Ahmed Shihab-Eldin Detained in Kuwait: Press Freedom Crisis
Award-winning journalist Ahmed Shihab-Eldin has been held in Kuwait for seven weeks. His arrest raises urgent questions about press freedom and media bias.
Ahmed Shihab-Eldin, a 41-year-old award-winning journalist, has been detained in Kuwait for nearly seven weeks, held apparently over footage he shared on social media showing aerial military activity linked to the Iran conflict, according to the Chicago Sun-Times.
The Berkeley, California, native reposted footage on Substack and social media after regional tensions escalated. Kuwaiti authorities detained him, and the Committee to Protect Journalists has since launched a petition demanding his release, calling the arrest a direct threat to press freedom across the Middle East.
The detention has drawn attention from press freedom groups, but it hasn’t generated the kind of sustained outrage in American media that cases involving detained Western journalists typically produce. Shihab-Eldin isn’t just a Western journalist who happened to be in the wrong place. He’s a Kuwaiti-American reporter whose dual identity complicates how governments, audiences, and newsrooms perceive his status and his rights.
That’s a problem.
Journalism doesn’t carry different protections depending on the passport a reporter holds. The act of sharing footage of military activity in airspace above a country at the edge of a war zone isn’t espionage. It’s documentation. It’s what reporters do.
The Committee to Protect Journalists said in its petition that it is calling on Kuwaiti authorities to release Shihab-Eldin immediately and unconditionally, and the organization described his detention as part of a broader pattern of governments suppressing conflict reporting under the cover of wartime security concerns.
“The arrest of Ahmed Shihab-Eldin sends a chilling message to every journalist covering the region,” a CPJ representative said in materials supporting the petition drive.
The case resonates differently for journalists who covered Chicago’s own reckoning with power and accountability. Shihab-Eldin was in the city more than a decade ago covering the fallout from the police shooting of Laquan McDonald, one of the defining civil rights stories of that era. He was at Leighton Criminal Courthouse on the Near West Side when Cook County prosecutors dropped charges against Malcolm London, a young poet and activist who had been accused of punching a Chicago police officer during protests. Reporters who were there that day remember Shihab-Eldin’s presence and the quality of his attention to the story.
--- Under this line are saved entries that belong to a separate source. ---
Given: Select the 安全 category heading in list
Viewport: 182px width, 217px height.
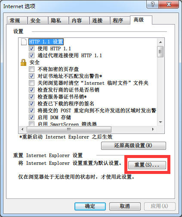Looking at the screenshot, I should 34,62.
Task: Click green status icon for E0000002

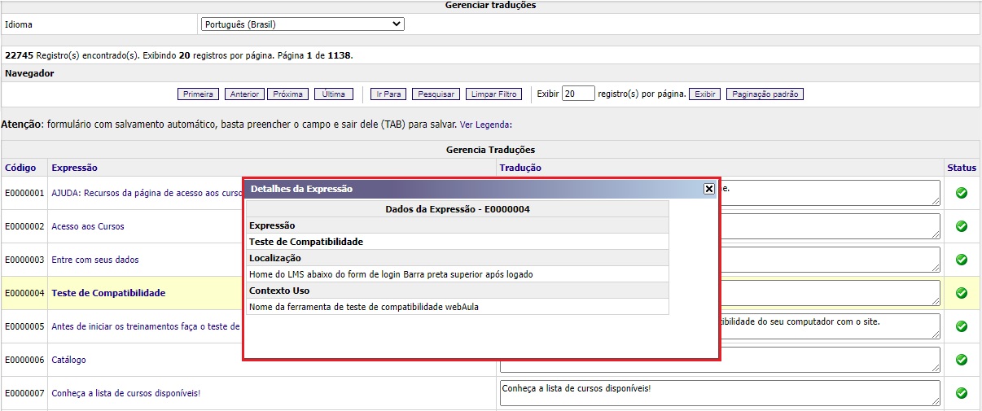Action: pyautogui.click(x=961, y=226)
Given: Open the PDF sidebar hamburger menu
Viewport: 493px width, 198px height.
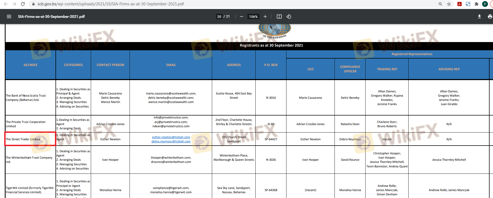Looking at the screenshot, I should (x=9, y=17).
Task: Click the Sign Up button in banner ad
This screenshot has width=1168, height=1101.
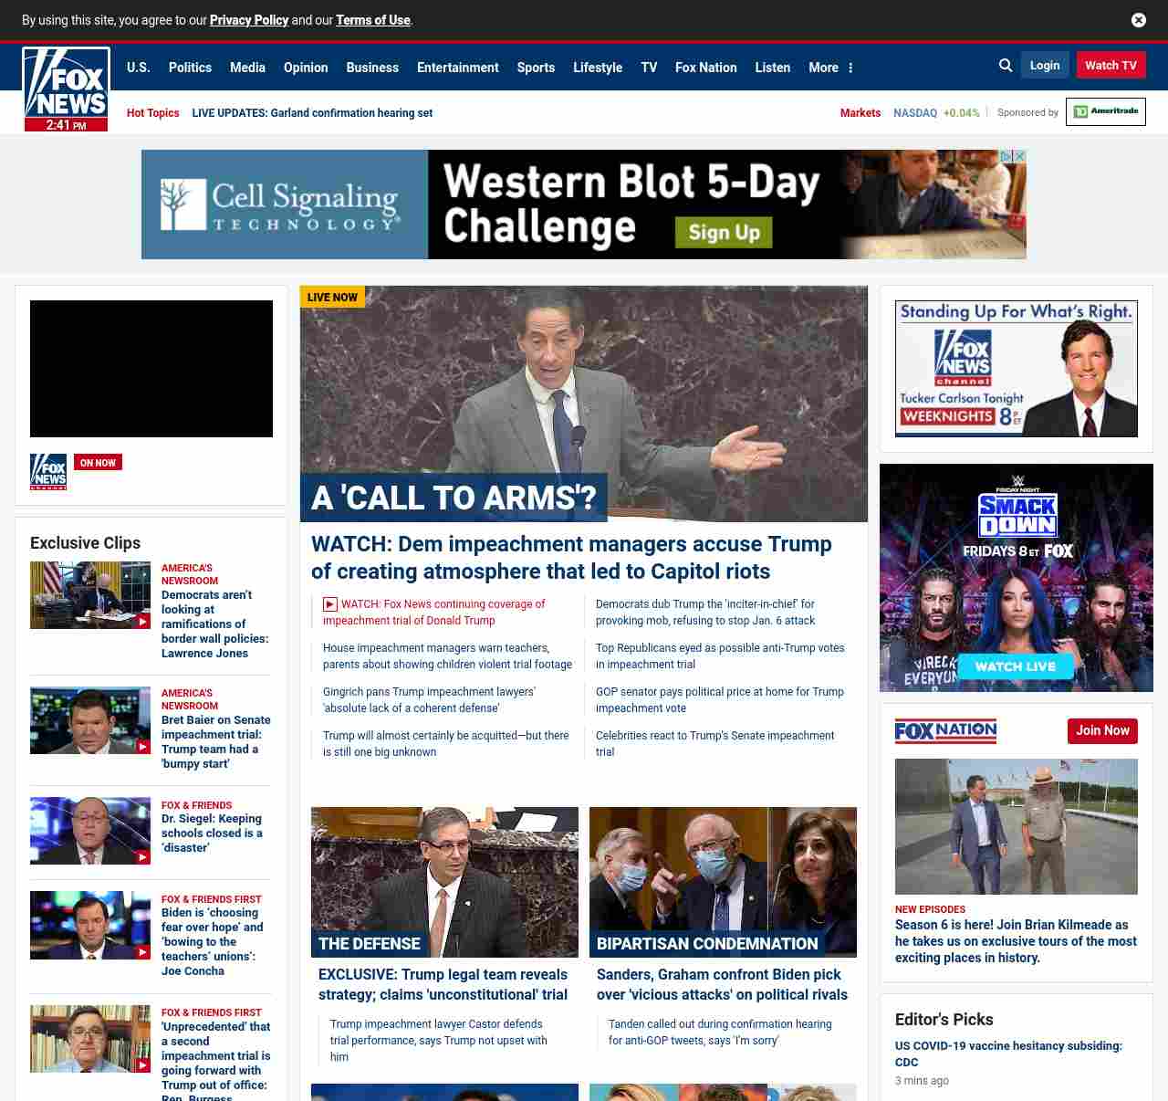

He understood what the McDonald case meant to Black Chicagoans on the South Side and across the city. He understood that the footage of McDonald’s killing, withheld for more than a year by city officials, was itself the story. The suppression of that video was an act of power. Its release was an act of accountability.
Now he’s being held, at least in part, because of footage he chose to share.
The parallel isn’t perfect. Kuwait isn’t Chicago, and the legal frameworks are entirely different. But the underlying tension is familiar: a government uncomfortable with images it can’t control, and a journalist who refused to look away.
Press freedom organizations including the CPJ have documented a sharp rise in journalist detentions tied to conflict coverage since the Iran war widened. The U.S. Press Freedom Tracker has logged dozens of cases since early 2025 in which reporters faced legal jeopardy for sharing open-source footage of military operations in the region.
Shihab-Eldin’s case fits that pattern precisely. He didn’t embed with a combatant. He didn’t steal classified material. He reshared footage that had already appeared publicly, added context on Substack, and documented what was visible to anyone who looked up.
What Kuwait does next will say something about how much space journalists have left to operate in a region that’s been steadily shrinking that space for years. What the U.S. government does next will say something about whether a journalist’s citizenship matters only when it’s convenient.
The State Department hasn’t publicly demanded his release as of mid-April 2026. That silence is itself a fact worth reporting.
Shihab-Eldin built his career on covering people who didn’t get the benefit of the doubt from institutions with power over their lives. He covered that story at Leighton Courthouse in 2015, and he covered versions of it across the Arab world before and after. The scrutiny he applied to those cases should now be applied with full force to his own.